Source data

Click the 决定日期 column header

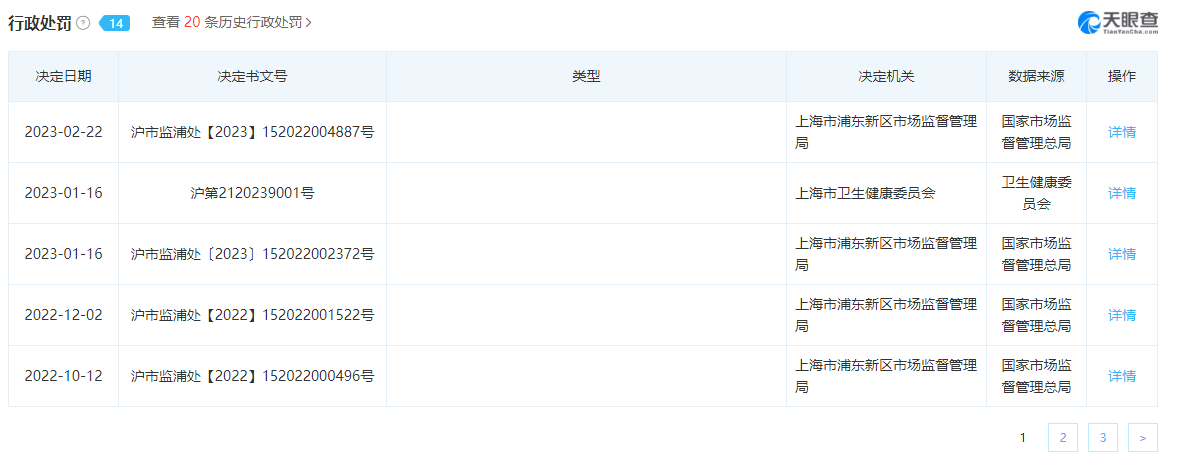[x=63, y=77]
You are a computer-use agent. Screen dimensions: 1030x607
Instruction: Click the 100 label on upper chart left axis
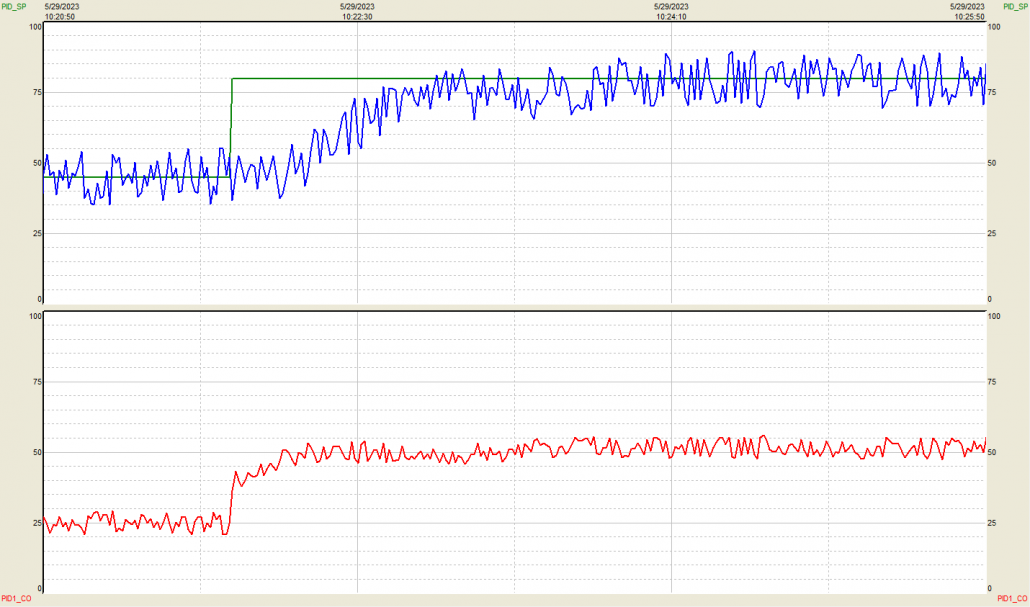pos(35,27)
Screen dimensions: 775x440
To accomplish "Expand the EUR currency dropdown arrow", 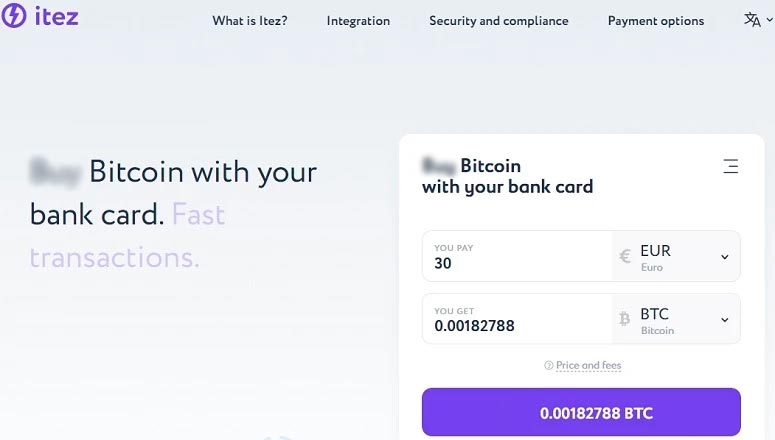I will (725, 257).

■ TASK ITEM ■
Your task is to copy every line in the entries that holds the string "Screen".

■ WRITTEN SOLUTION ■
You are a computer-use agent. Screen dimensions: 1030x607
Screen dimensions: 775x440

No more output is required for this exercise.